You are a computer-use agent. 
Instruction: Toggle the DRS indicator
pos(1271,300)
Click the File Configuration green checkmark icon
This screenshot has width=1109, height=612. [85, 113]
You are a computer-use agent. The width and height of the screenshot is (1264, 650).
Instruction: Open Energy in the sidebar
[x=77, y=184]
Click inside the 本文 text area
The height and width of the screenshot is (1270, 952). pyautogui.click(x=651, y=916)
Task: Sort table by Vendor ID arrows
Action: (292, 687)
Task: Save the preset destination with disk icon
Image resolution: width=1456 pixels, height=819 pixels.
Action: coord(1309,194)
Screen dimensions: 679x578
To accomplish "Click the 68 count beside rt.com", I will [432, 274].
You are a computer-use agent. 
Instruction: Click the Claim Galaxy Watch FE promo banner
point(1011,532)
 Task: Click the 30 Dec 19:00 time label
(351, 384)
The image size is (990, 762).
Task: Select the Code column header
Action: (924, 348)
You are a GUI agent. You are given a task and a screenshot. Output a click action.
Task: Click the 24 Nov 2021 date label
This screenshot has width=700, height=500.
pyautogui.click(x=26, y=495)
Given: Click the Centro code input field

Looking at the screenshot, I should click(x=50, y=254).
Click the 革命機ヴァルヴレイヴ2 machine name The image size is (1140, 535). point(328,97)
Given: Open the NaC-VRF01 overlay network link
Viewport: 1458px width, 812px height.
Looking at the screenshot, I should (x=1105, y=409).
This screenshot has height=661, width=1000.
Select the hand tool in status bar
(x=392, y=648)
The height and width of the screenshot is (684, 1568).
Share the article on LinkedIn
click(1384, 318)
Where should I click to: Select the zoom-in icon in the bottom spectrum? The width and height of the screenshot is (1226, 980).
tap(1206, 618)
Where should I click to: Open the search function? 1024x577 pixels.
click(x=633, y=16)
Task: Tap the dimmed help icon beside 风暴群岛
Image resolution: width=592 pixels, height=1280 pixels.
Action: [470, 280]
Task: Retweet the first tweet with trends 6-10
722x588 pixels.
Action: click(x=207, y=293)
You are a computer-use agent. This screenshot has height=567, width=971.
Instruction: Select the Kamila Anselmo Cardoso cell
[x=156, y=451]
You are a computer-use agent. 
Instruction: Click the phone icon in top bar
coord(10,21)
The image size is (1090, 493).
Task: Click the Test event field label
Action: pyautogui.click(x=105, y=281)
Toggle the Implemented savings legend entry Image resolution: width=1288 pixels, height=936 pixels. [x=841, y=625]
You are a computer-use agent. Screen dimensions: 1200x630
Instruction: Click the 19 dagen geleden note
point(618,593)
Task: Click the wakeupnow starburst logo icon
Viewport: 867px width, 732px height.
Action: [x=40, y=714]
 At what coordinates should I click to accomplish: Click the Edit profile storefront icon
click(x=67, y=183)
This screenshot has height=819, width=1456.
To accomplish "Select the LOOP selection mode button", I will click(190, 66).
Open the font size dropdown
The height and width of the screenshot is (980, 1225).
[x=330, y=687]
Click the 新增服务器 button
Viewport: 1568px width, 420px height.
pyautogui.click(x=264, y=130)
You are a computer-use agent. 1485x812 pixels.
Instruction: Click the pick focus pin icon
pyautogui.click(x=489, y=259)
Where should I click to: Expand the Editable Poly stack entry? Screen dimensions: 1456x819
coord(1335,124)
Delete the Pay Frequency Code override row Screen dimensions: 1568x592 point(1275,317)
##########
• _Task_
Reproduce the material between the lines holding "You are a computer-use agent. Screen" and "will click(190, 66).", inclusive, offsetting every coordinate in the answers by -138.

• _Complete response_
You are a computer-use agent. Screen dimensions: 1200x630
Instruction: Click the 19 dagen geleden note
point(480,455)
Task: Click the wakeupnow starburst logo icon
Viewport: 867px width, 732px height.
Action: [x=-98, y=576]
 At what coordinates should I click to accomplish: Click the Edit profile storefront icon
click(x=-71, y=45)
This screenshot has height=819, width=1456.
To accomplish "Select the LOOP selection mode button", I will click(52, -72).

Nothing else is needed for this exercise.